Bracing treatment reduces the risk of needing surgery, but the proportion of patients who manage to avoid the scalpel differs between Europe and North America. The factor that makes the difference is patient compliance, i.e. a patient’s adherence to, and belief in, the course of bracing treatment prescribed. In this regard, Italian patients certainly come out on top.
This is what emerged from a study conducted by ISICO entitled “AIS Bracing Success is Influenced by Time in Brace: Comparative Effectiveness Analysis of BrAIST and ISICO Cohorts”, which has just been published in the scientific journal Spine.
The study was based on a comparison of two populations of patients at high risk of surgery, which showed that, after bracing treatment, 39% of US patients go on to have surgery, as opposed to just 12% of patients treated by ISICO. The Italian institute sent clinical data referring to patients seen by its specialists to the University of Iowa, so that these data might be compared with those obtained in previous research published by the American group in 2014.
“We worked in collaboration with the researchers at the University of Iowa” explains Dr Sabrina Donzelli, ISICO physician and author of the paper. “In 2014, our American colleagues published a randomized controlled multicentre trial called the “Bracing in Adolescent Idiopathic Scoliosis Trial (BrAIST)”. The resulting paper, by Lori Dolan and Stuart Weinstein, was published in the New England Journal of Medicine. Their study, the most important on this topic in the past 30 years, involved 383 patients from 25 US and Canadian institutes studied between March 2007 and February 2011. It showed that brace treatment reduced the percentage of patients requiring surgery. Given that surgeons and families in North America have always had a rather negative attitude towards bracing (unlike those in Europe, where it is well received), the authors were surprised by this finding.
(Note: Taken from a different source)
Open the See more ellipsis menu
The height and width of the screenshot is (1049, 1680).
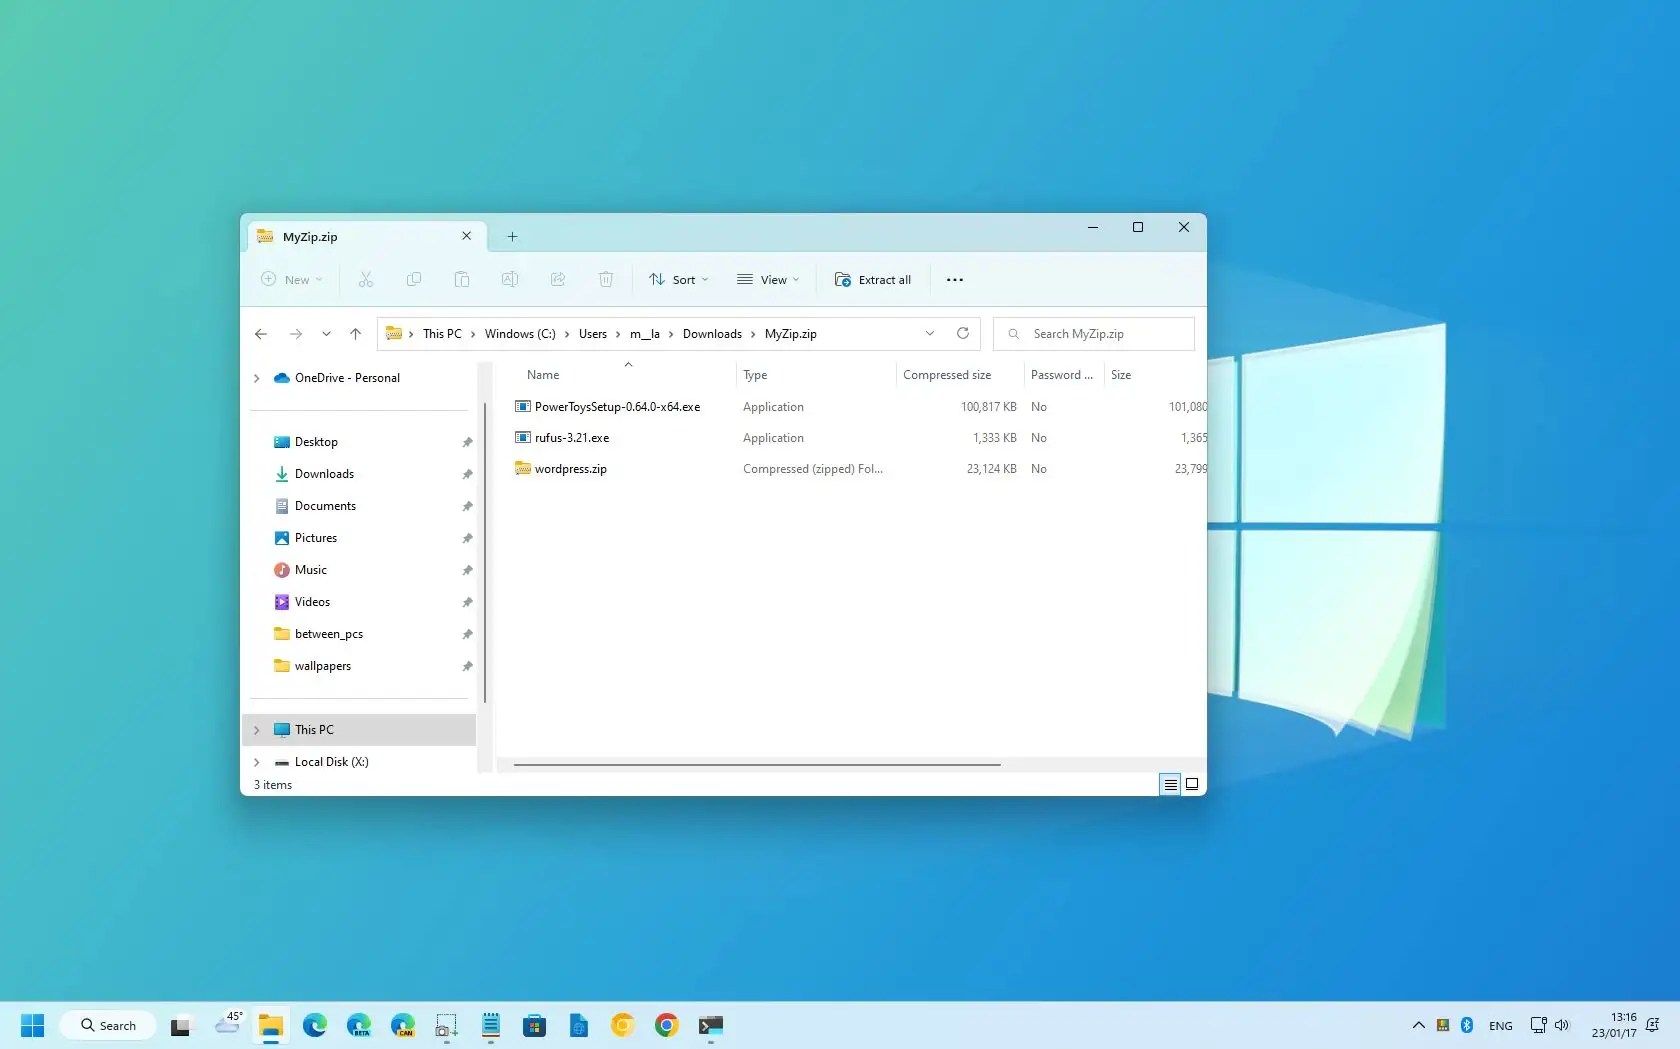click(x=954, y=280)
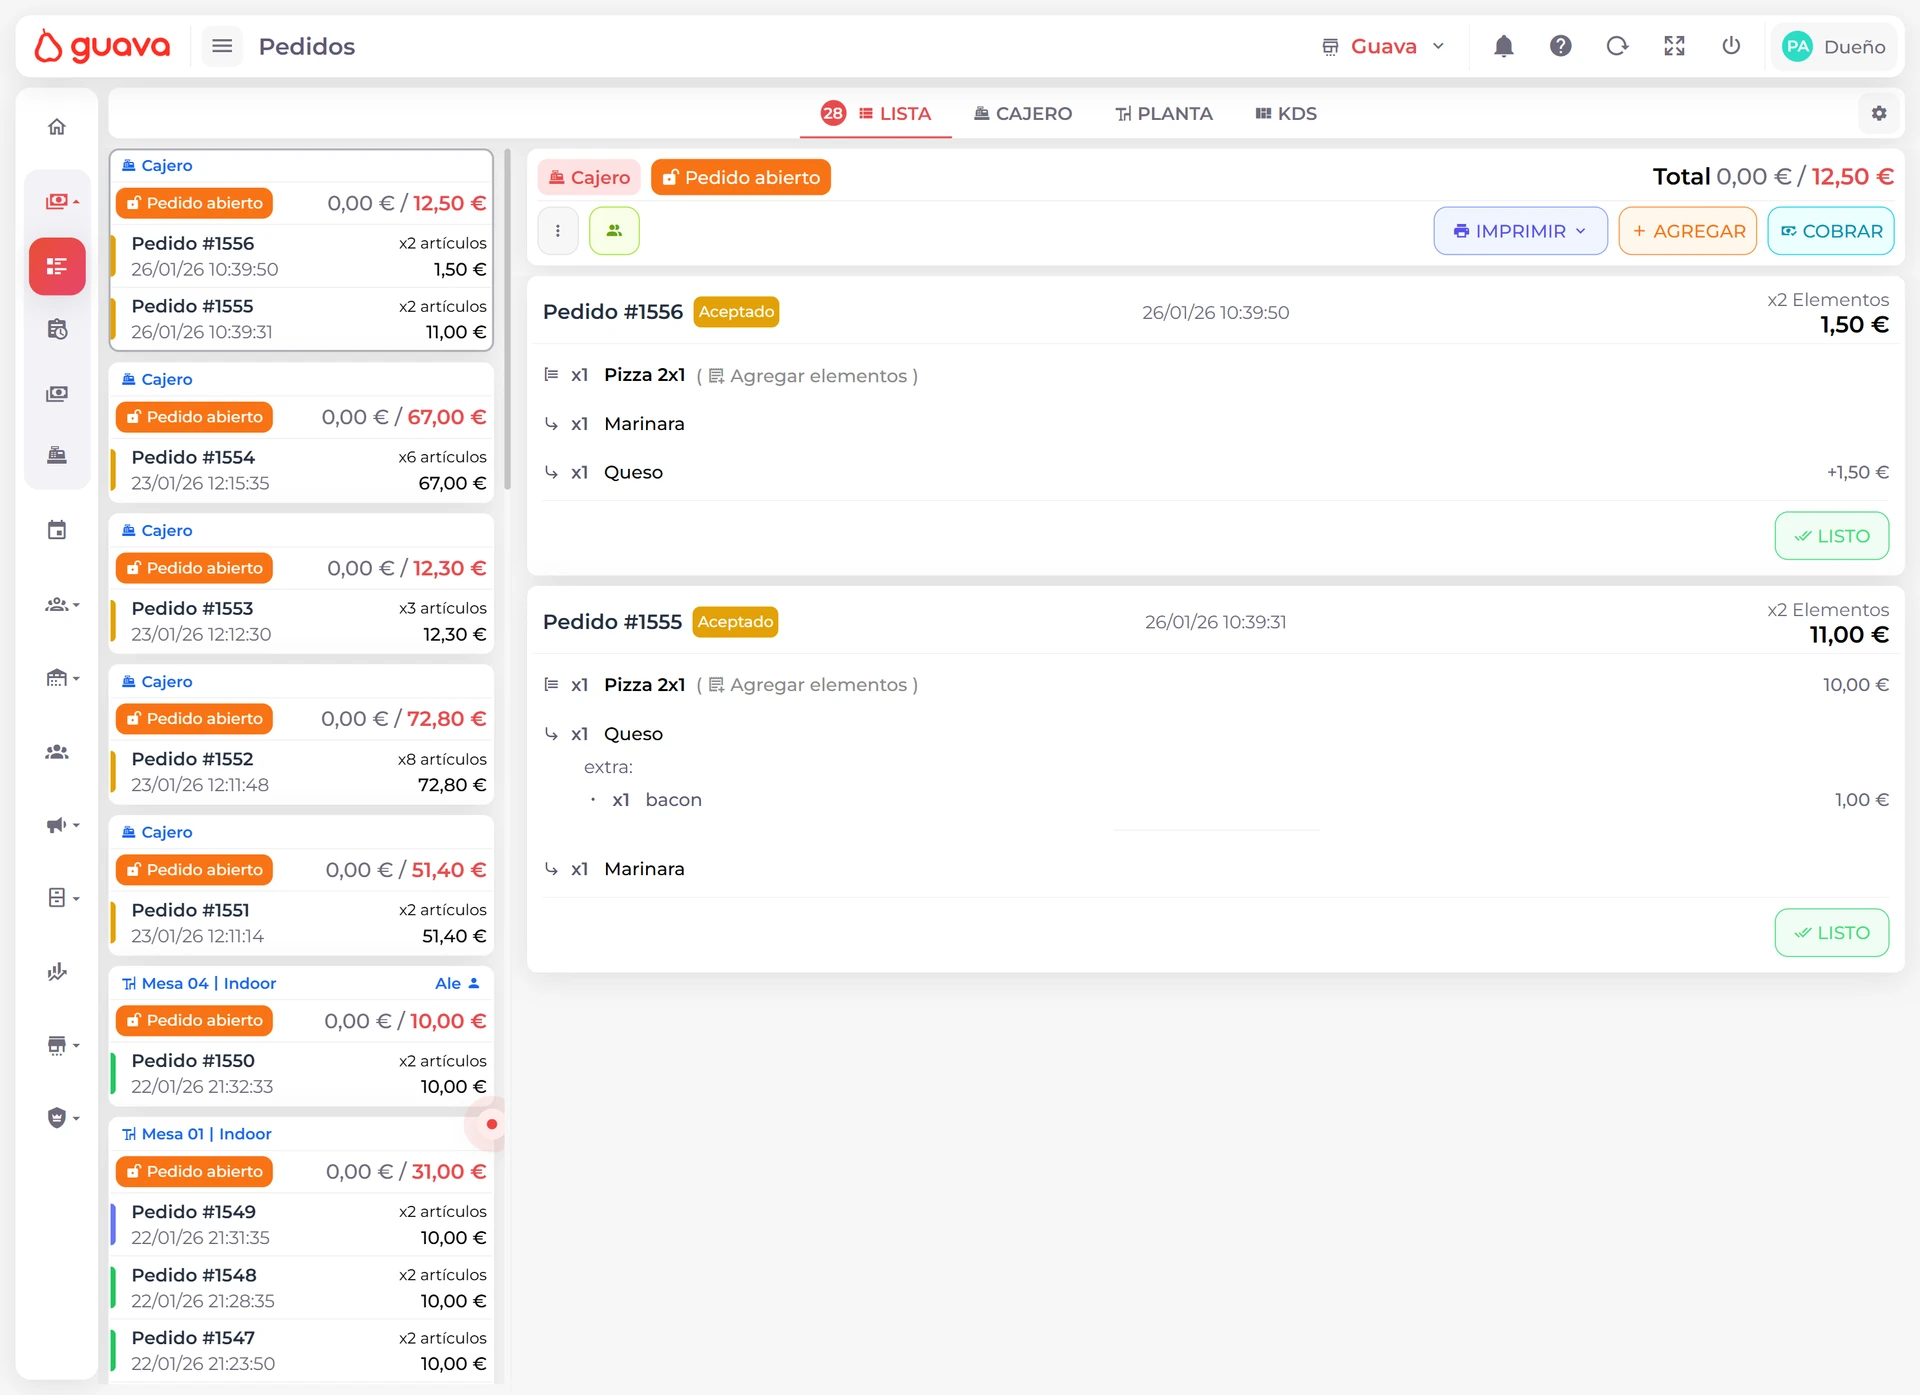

We took the results of the BrAIST study as the starting point for our research, comparing them with our own data. Working with our American colleagues, we selected patient subpopulations comparable for disease severity and risk of surgery”.
This comparison was a demanding task requiring clarity: the Italian researchers and the American surgeons from the Children’s Hospital of Iowa measured the radiographs of the patients from the BrAIST study and of 169 patients being treated at ISICO, in order to objectively verify the data.
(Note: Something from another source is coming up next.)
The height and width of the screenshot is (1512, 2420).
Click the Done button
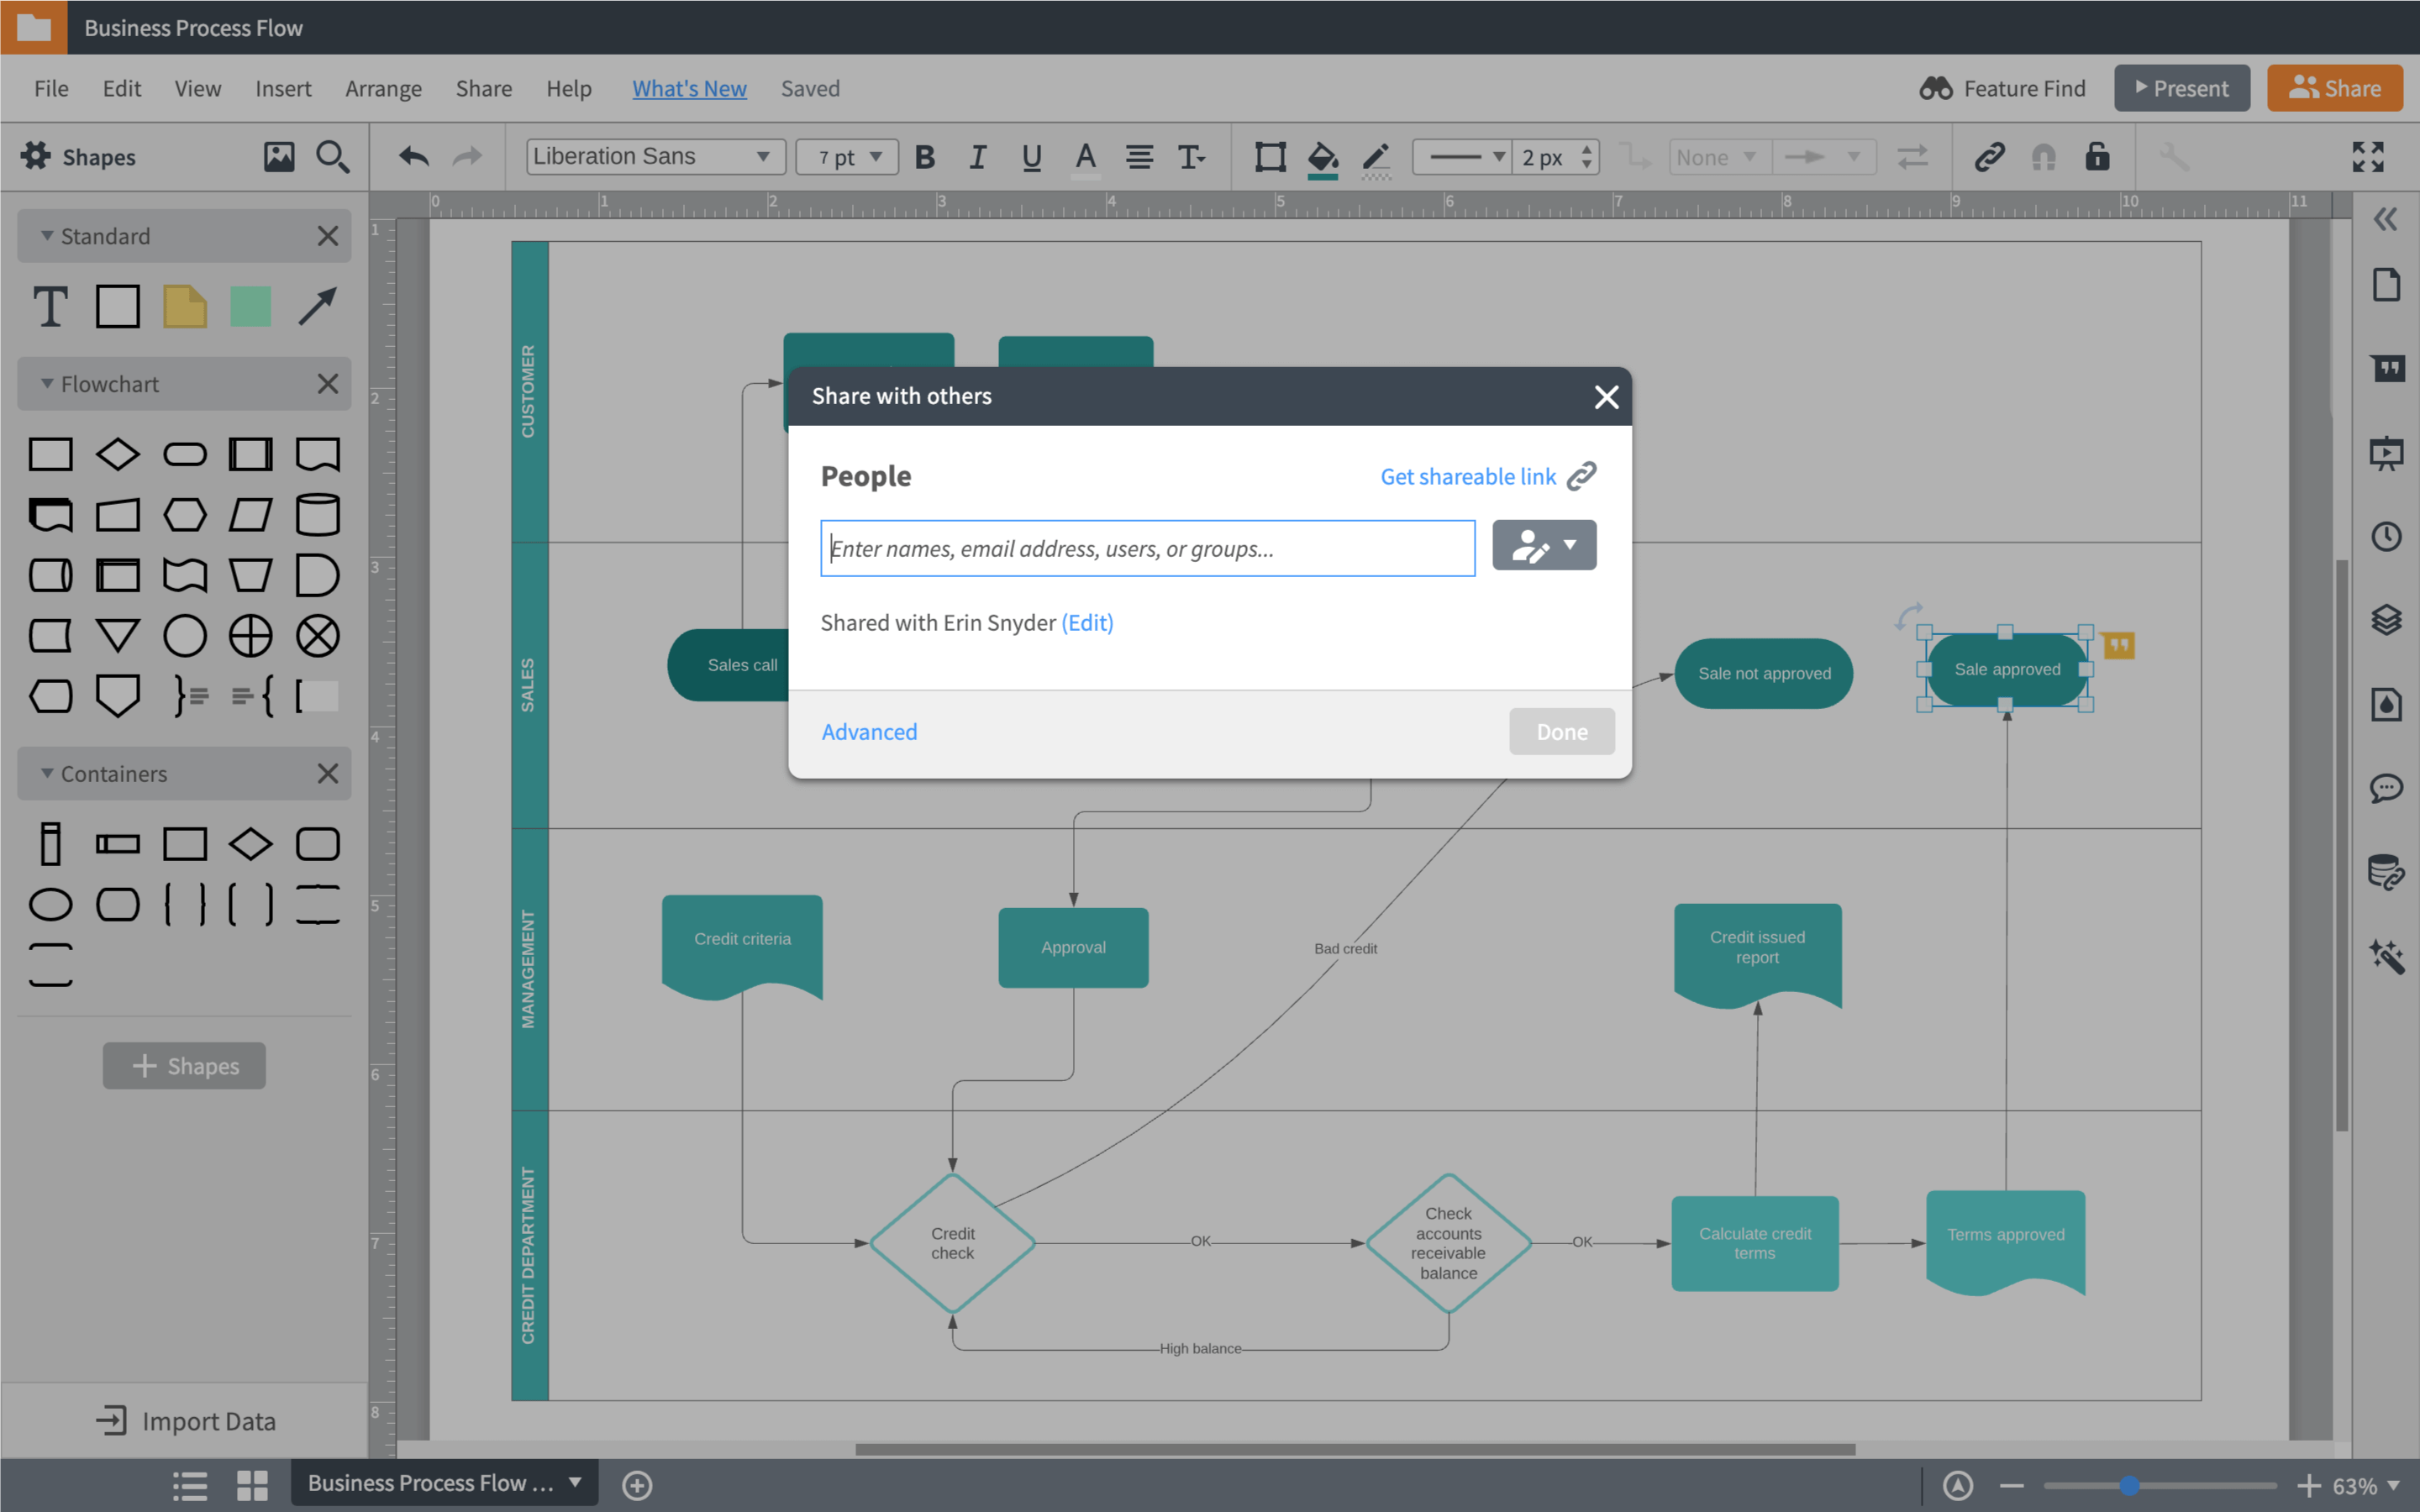(1561, 732)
What did the comparison show? That bracing treatment at Isico works better, with the proportion of at-risk Italian patients who actually had surgery found to be just a third of the proportion recorded in the American population (12% vs 39%). It also emerged that the ISICO patients, respecting the treatment prescribed, wore their brace for a far greater number of hours than their American counterparts.
“Patient compliance is crucial,” Dr Donzelli continues “Our patients are careful to respect their doctor’s prescriptions, and the doctors and patients enjoy a good relationship based on mutual trust and faith in the proposed treatment. All this adds up to great teamwork between the patient, his/her family, the doctor, the orthopaedic technician and the physiotherapist”.